### [Short task A]
Answer these questions about the political essay on Massachusetts Democrats, one line each:
(i) Since what year has the writer voted for most of the party's candidates?
(ii) How many LNG terminals does the essay blame on the state's Democratic leadership?
(iii) For about how many years has the state's tax base been depleted by Proposition 2 ½?
### [Short task B]
In the political essay on Massachusetts Democrats, rewrite the paragraph beginning "If I'm cynical about the party" as a shorter paragraph that keeps its main points.
### [Short task C]
Copy out the part of the political essay on Massachusetts Democrats starting at "If I’m cynical" and ending at "of the possible.".

Start Document section

I’ve never believed that the Democrats were less corrupt or more honorable than the Republicans. After all, I live in Massachusetts, whose state politics and most of whose offices are controlled by an in-group of Democratic old boys (and girls), as intransigent politically as they are intellectually bankrupt. This is the gang that gave us a string of Republican governors, who have left cities living off lottery funds, turning public schools into dilapidated detention centers, where the only teaching that occurs is to prepare students for useless state competency exams. This is also the crowd we can thank for three LNG terminals that further undermine our endangered fishing industry, while leaving coastal communities more vulnerable to attacks from those who would target the terminals. And we can’t forget the gambling casinos that will soon be built, presumably to increase the state’s tax base, depleted for some twenty-six years as a result of Proposition 2 ½, one of the early anti-government initiatives conservatives foisted on an unsuspecting public. Would the state’s “liberal” Democratic leadership ever push to repeal this dinosaur that’s driven the Commonwealth into penury? Don’t even think about it!

If I’m cynical about the party I’ve belonged to and most of whose candidates I’ve voted for since 1964, the above is self-explanatory. You could ague that I’ve had alternatives in Ralph Nader’s spoiler campaigns or the candidates of the nascent Green Party. However, when you live in a two-party system it’s foolhardy to vote for or support third parties, even if their agendas are appealing. You may feel personally good about it, but you will usually be undercutting the lesser of the two evils we’ve been presented with for most of our recent political history. Of course, one can opt out of the system entirely, but in doing that one cedes any small effectiveness one might otherwise have enjoyed, and you only end up throwing your vote away. Politics in America is, after all, the art of the possible.

End Document section
Start Raw data

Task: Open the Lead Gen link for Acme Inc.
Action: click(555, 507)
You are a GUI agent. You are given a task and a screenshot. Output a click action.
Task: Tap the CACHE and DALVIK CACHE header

End Raw data

### [Worked answer A]
(i) 1964
(ii) Three
(iii) Some twenty-six years

### [Worked answer B]
The writer has belonged to the Democratic Party and voted for most of its candidates since 1964, and the earlier paragraph explains the writer's cynicism about it. Third parties such as Ralph Nader's campaigns or the Green Party were options. In a two-party system, though, backing them usually undercuts the lesser of two evils, even when their agendas appeal. Opting out of the system entirely gives up what little effectiveness a voter has and wastes the vote, because American politics is the art of the possible.

### [Worked answer C]
If I’m cynical about the party I’ve belonged to and most of whose candidates I’ve voted for since 1964, the above is self-explanatory. You could ague that I’ve had alternatives in Ralph Nader’s spoiler campaigns or the candidates of the nascent Green Party. However, when you live in a two-party system it’s foolhardy to vote for or support third parties, even if their agendas are appealing. You may feel personally good about it, but you will usually be undercutting the lesser of the two evils we’ve been presented with for most of our recent political history. Of course, one can opt out of the system entirely, but in doing that one cedes any small effectiveness one might otherwise have enjoyed, and you only end up throwing your vote away. Politics in America is, after all, the art of the possible.